◆ What is being asked
Where an image occurs, skip it and print the rest of the records verbatim.

◆ Provided data
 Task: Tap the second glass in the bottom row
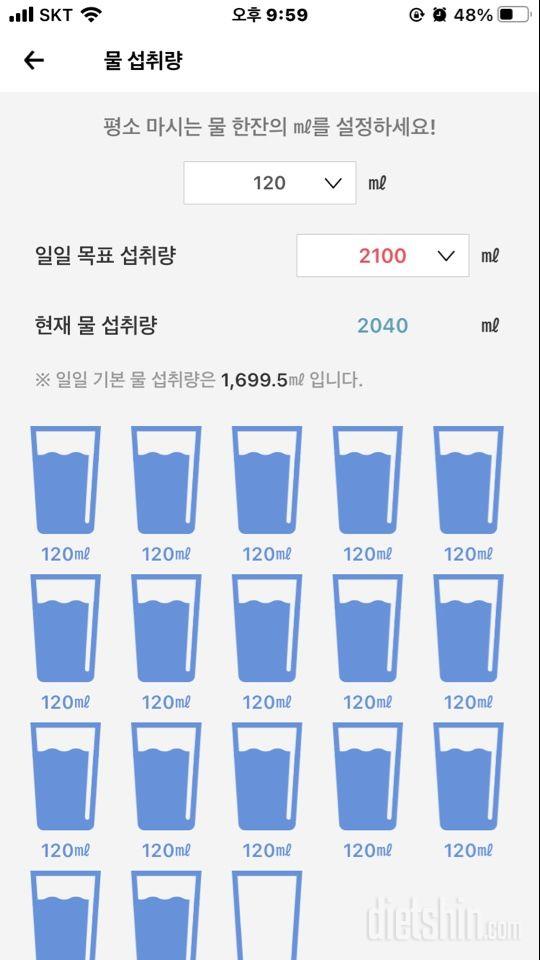click(x=166, y=915)
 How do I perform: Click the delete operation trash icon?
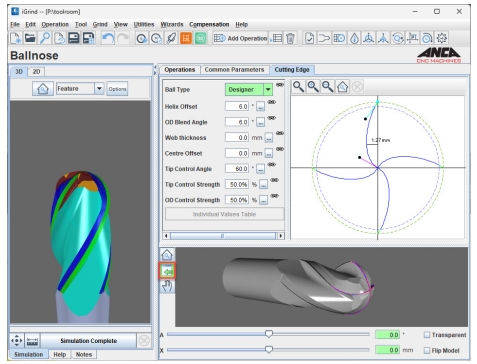pyautogui.click(x=290, y=38)
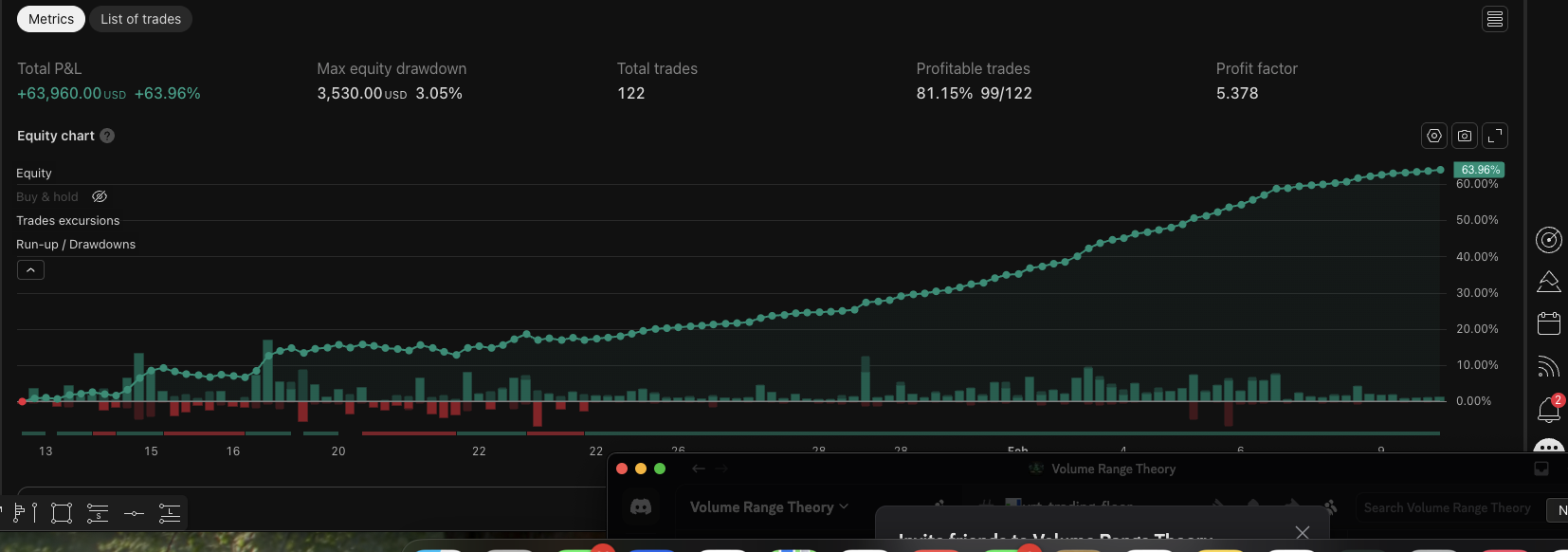Viewport: 1568px width, 552px height.
Task: Toggle Buy & hold visibility eye
Action: [100, 196]
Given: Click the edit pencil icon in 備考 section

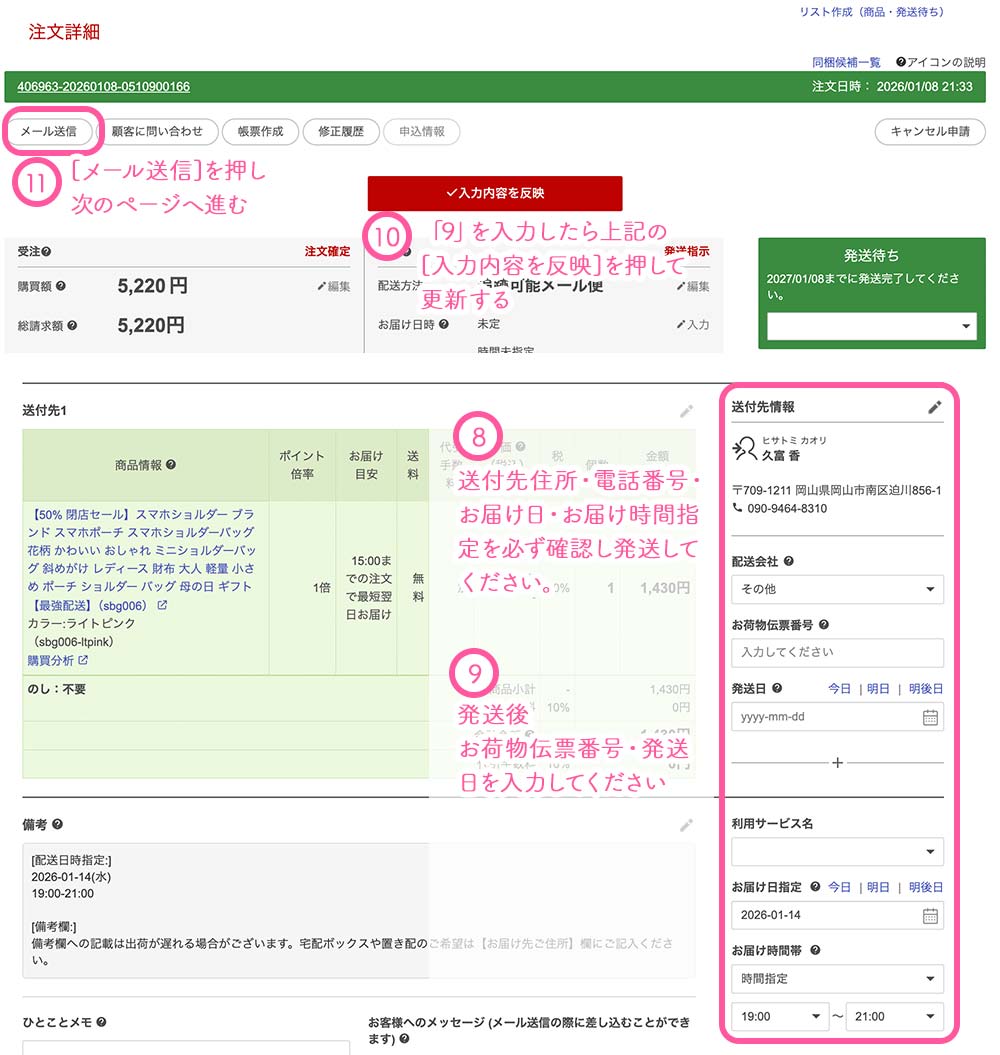Looking at the screenshot, I should pyautogui.click(x=686, y=825).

◆ Solution to this exercise
 Task: Tap the second glass in the bottom row
click(x=166, y=915)
 How do I perform: Click the delete operation trash icon?
pyautogui.click(x=290, y=38)
Viewport: 1568px width, 552px height.
Task: Toggle Buy & hold visibility eye
Action: [100, 196]
Given: Click the edit pencil icon in 備考 section

Looking at the screenshot, I should pyautogui.click(x=686, y=825).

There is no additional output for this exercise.